A tough global economy has given way to cost-conscious marketers, short-tenured CMOs and squeezed agencies.
These are the challenges Maxus Global CEO Lindsay Pattison must work through as she sets the vision for the GroupM agency.
“We are the challenger group in the family,” said UK-based Pattison. “We are more data-driven. We didn’t come out of a creative department of an agency. We were created by Sorrell because the world had changed.”
Pattison also hopes to promote talent, which she does through programs like “Walk the Talk” designed to help guide the careers of Maxus’ 200 most senior women. She also wants to diversify Maxus’ talent pool beyond the middle-class 20-somethings that commonly populate agencies.
Pattison spoke with AdExchanger at DMEXCO.
AdExchanger: What kind of macroeconomic challenges are agencies facing right now?
LINDSAY PATTISON: Our client organizations at the most senior level face pressures from activist investors, challenges on the economy due to Brexit, [the US] presidential election. There are challenging markets in Eastern Europe and Russia.
What about pressures marketers face?
Marketing departments face increased pressure via procurement. Zero-based budgeting seems to be the buzzword. There is a lot of proof that companies that invest in their brand, rather than just promotional activities, massively outperform those that don’t. Advertising is short-term in general, and because you can click to that outcome [in digital], it’s harder to go back to that attribution path. Until we have cross-measurement, to understand the value of how platforms interconnect, it’s easy to give your marketing dollars to the last click. That fuels the short-termism from clients.
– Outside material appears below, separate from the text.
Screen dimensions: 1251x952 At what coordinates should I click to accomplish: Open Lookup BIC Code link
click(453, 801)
What does it mean for GroupM if, as some predict, the media business consolidates and fewer players have great scale?
We like scale at GroupM, so we have to be careful of criticizing other people for having scale. Consolidation is inevitable and that’s fine, because we need to be efficient and can’t speak to a thousand media owners each week.
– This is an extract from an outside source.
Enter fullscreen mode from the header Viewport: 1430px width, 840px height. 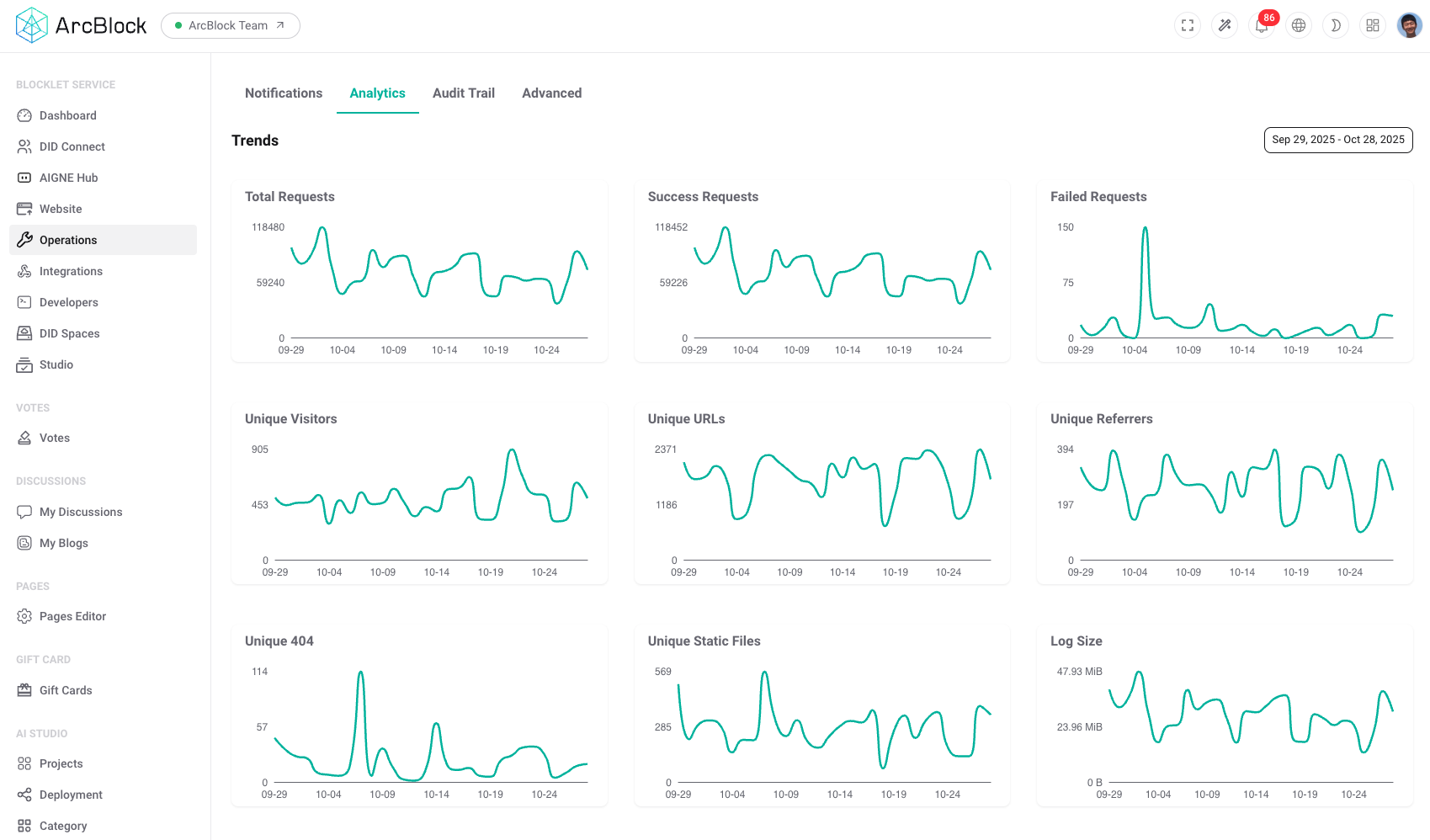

We worry about clients using media owners that are also tech providers, and handing over all their data in the walled-garden environment. The media owner knows more about consumers and value of data then you do. When you hand over the data to someone you are trying to buy media from, that’s not helpful. It’s better to have data, attribution and a DMP independent or managed by agency so we can see across walled gardens.
What’s the current state of measurement?
It’s a bit of a mess, really. We rush to measure the old channels by the new metric, and when you use the old metric for the new channels, it doesn’t work either. We don’t have a single view of the consumer unless we join in data sets from different sources. We want to create persistent data and unique IDs that knit together consumption behavior with actual purchase decisions. We are also working increasingly with Kantar. I think the US is further ahead than other markets in terms of bringing those pieces together.
GroupM has taken stands on viewability and on ad reinsertion. Why is it making these stands when other agencies and holding companies aren’t?
If industry bodies don’t set standards that are right for our clients, we still set our own. I am astonished on the deafening silence of other agencies and holding companies on issues of transparency, viewability, ad fraud. Maybe it’s easier to keep the heads down.
This interview has been condensed and edited.